### TASK STATEMENT
Reproduce the data below word for word, leaving out the pictures.

________________________________________

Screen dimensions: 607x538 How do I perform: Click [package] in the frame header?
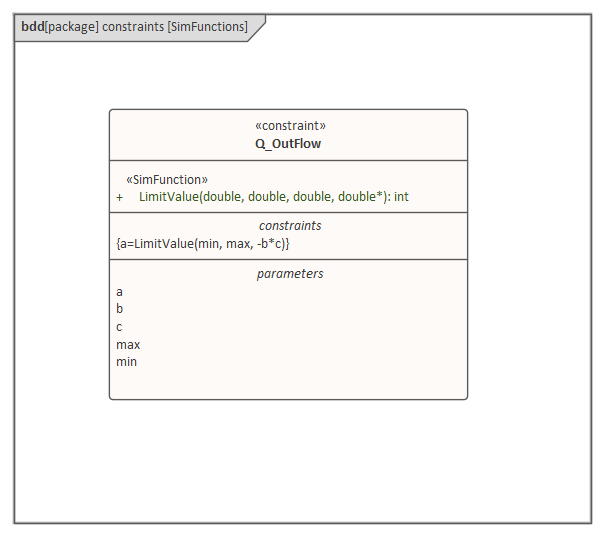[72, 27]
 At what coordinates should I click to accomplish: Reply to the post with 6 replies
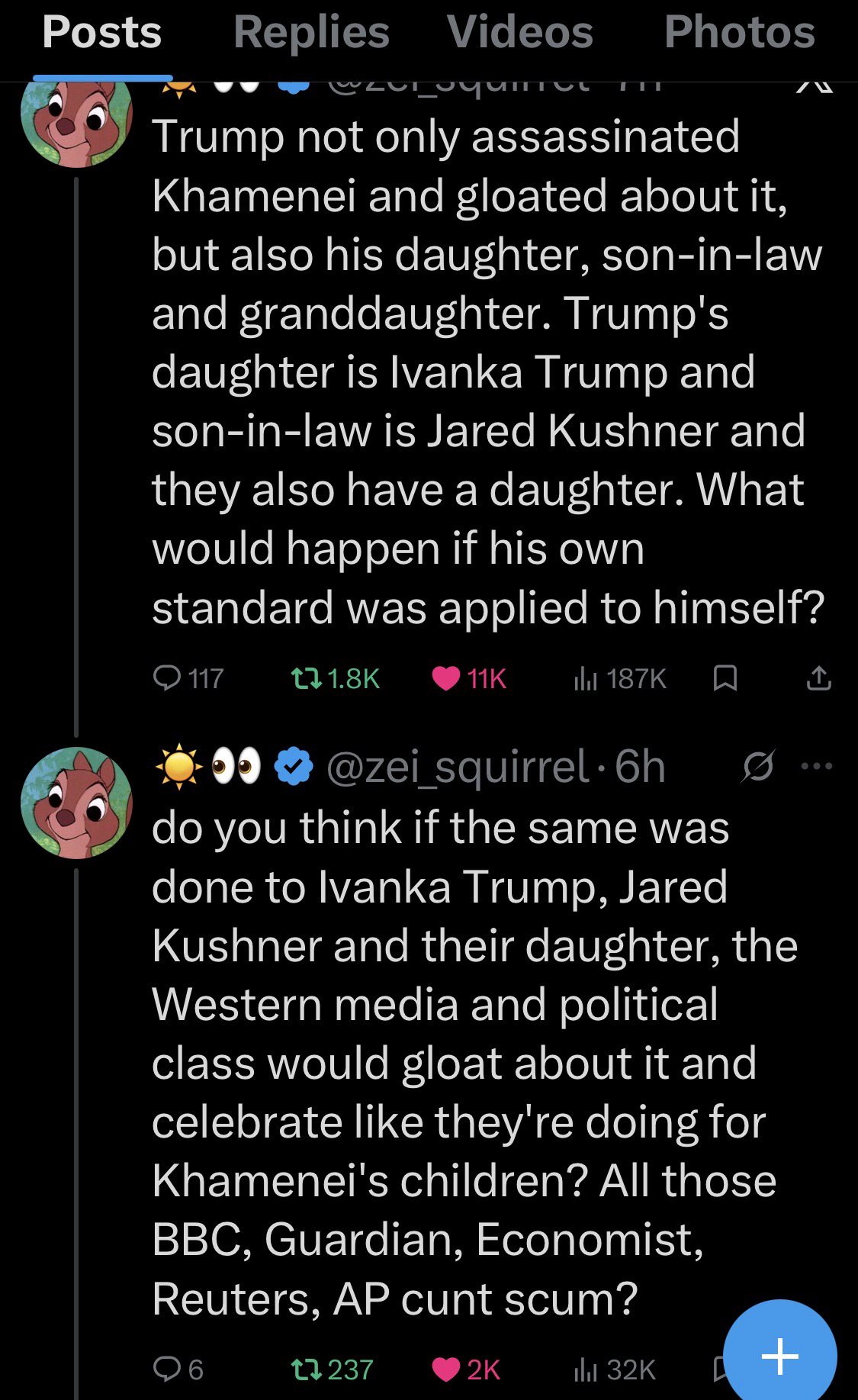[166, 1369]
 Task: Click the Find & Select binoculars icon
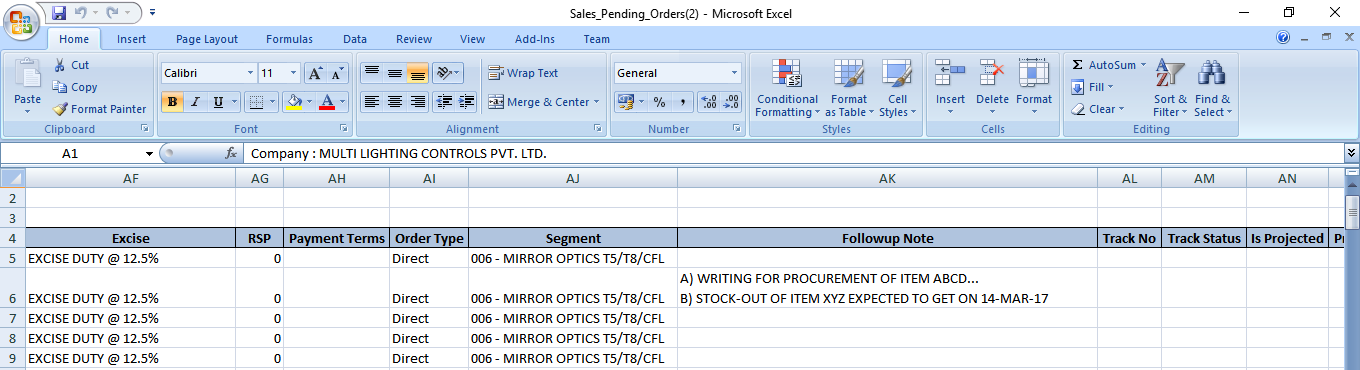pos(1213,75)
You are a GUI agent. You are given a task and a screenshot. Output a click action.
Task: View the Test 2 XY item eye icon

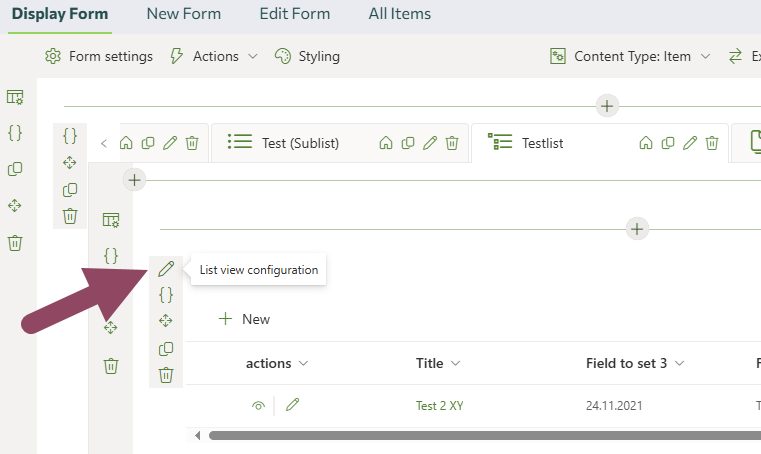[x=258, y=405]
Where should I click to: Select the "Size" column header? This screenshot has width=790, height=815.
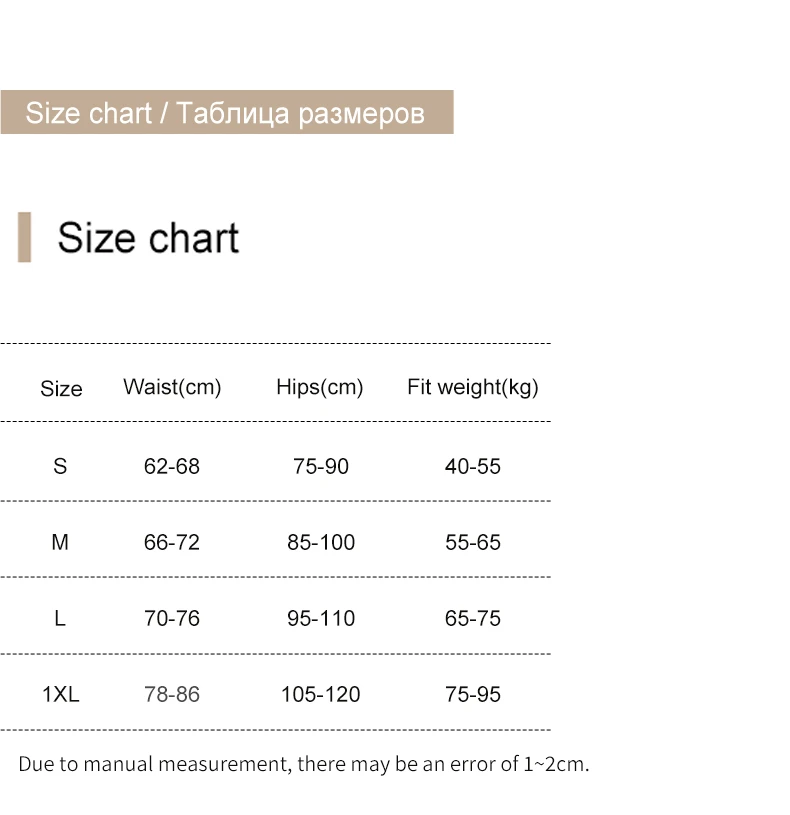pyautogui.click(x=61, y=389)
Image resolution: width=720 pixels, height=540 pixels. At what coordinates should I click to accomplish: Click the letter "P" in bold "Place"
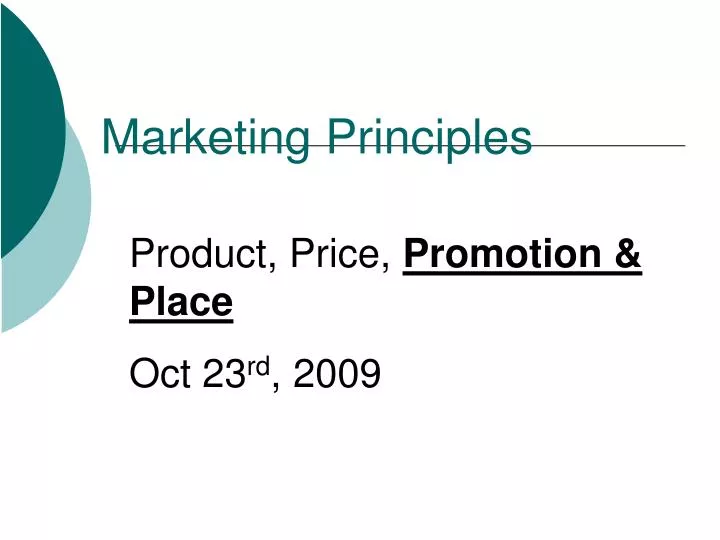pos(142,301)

________________________________________

### ANSWER TO THE PROBLEM
Screen dimensions: 607x538 How do I perform: Click [package] in the frame header?
[72, 27]
 At what coordinates should I click to accomplish: Reply to the post with 6 replies
[166, 1369]
 Task: Click the Find & Select binoculars icon
pos(1213,75)
You are a GUI agent. You are given a task and a screenshot. Output a click action.
Task: View the Test 2 XY item eye icon

[x=258, y=405]
Where should I click to: Select the "Size" column header? This screenshot has width=790, height=815.
pyautogui.click(x=61, y=389)
Image resolution: width=720 pixels, height=540 pixels. At what coordinates should I click to accomplish: Click the letter "P" in bold "Place"
pos(142,301)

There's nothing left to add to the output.